The popping sounds make us all pause, but we remain smiling and hopeful that it´s just what it sounds like - firecrackers.

Ah, mira ahi.

Oriana is pointing towards San Juan and yes we see some fireworks ascend from someone´s backyard so we all relax and gulp or sip at our Reginato. I was unable to get any Saint Lambert this time around. Hopefully the seven bottles should be enough. Isadora was furious, but I finally convinced her that with the four of us plus Matts and Mikal plus Greta and Irma, it was barely enough. Oriana and Diego had had to come pick us up at the Vinoteca to help me get the bubbly back home. Amazing how indispensable a vehicle becomes in merely a matter of days. But I had declined the ride back home and instead had walked, nearly tripping over a broken tile on Marmol just past Rio Negro. A jolt of adrenaline had straightened me in time but was it a worrying sign? Oriana wasn´t drinking much; probably saving up for some other party with her friends.

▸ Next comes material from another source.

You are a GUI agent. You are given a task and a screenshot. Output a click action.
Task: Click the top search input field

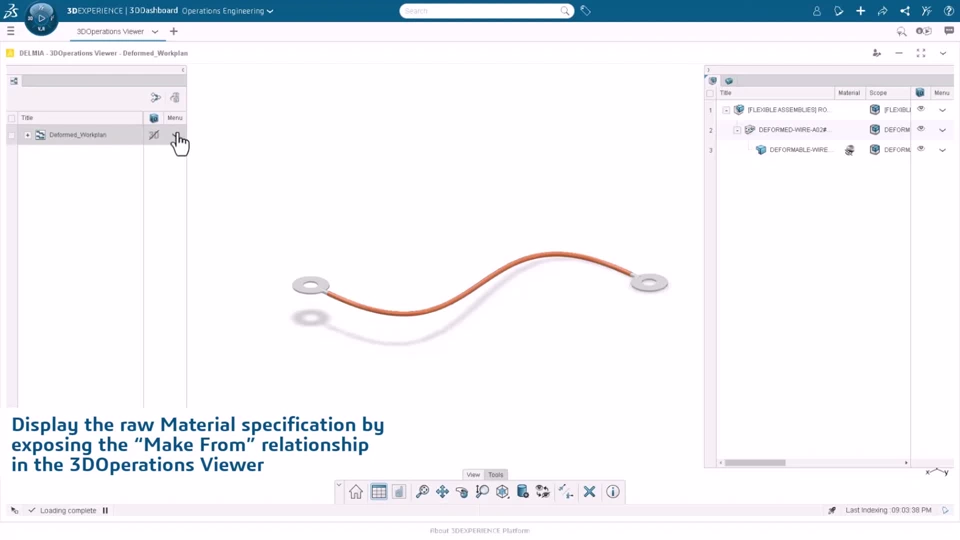481,11
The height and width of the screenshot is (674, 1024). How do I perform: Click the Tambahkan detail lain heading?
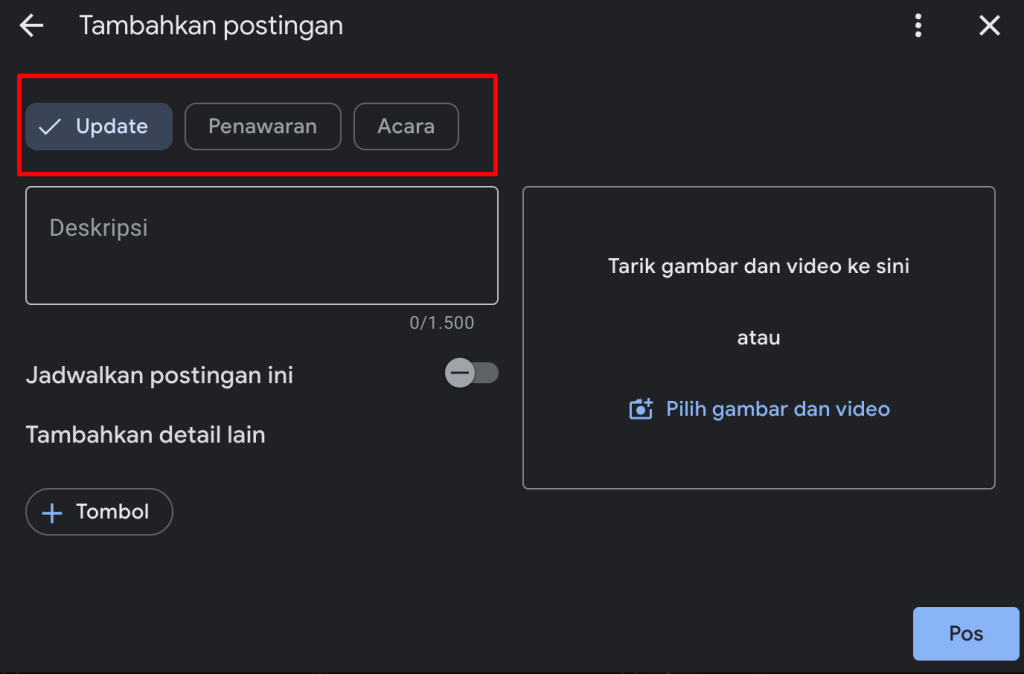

The food´s finally ready and Matts brings me some roasted potatoes and his accent reminds me suddenly of my mother. I creak and cringe inside and the dam breaks and I have to fight not to weep. I scurry up the steps to the upper terrace not looking at anyone. The tears don´t come however, and I stare at the sea ignoring Freddy the kid from apartment six who´s sucking face and grinding with his girlfriend over in the other corner. I hadn´t even noticed them at first. Finally. The sea is so lovely and the night so perfect and I feel my past crumbling off me in a sudden aching release. The Onas of Tierra del Fuego apparently describe depression through the metaphor of a crab who´s awaiting a new shell, according to Chatwin. Mine is melting off me right now and the tears flow and I gasp and heave. Nothing is static. Nothing at all. Maybe absolute zero. But nothing else. Space is full of dust they say. Nothingness is something, something increasingly observed and measured. But nothingness itself won´t stay still either just because we want to measure it I´ll bet. I look down at the sidewalk and feel a curious connection with the perspective. As if I was up on our rooftop in Venezuela looking out at the playground across the street. Maybe it´s just me opening up my eyes again and letting my mind cool down for a moment.

Amor, que haces?

It´s Isa coming towards me. Freddy and his girl have left. We´re alone up here. I hug her and cry some more. I whisper,

I was thinking of the holidays back in Cabimas.
Ya se.

She kisses my wet cheeks and hugs me again and then we head back down to join the party.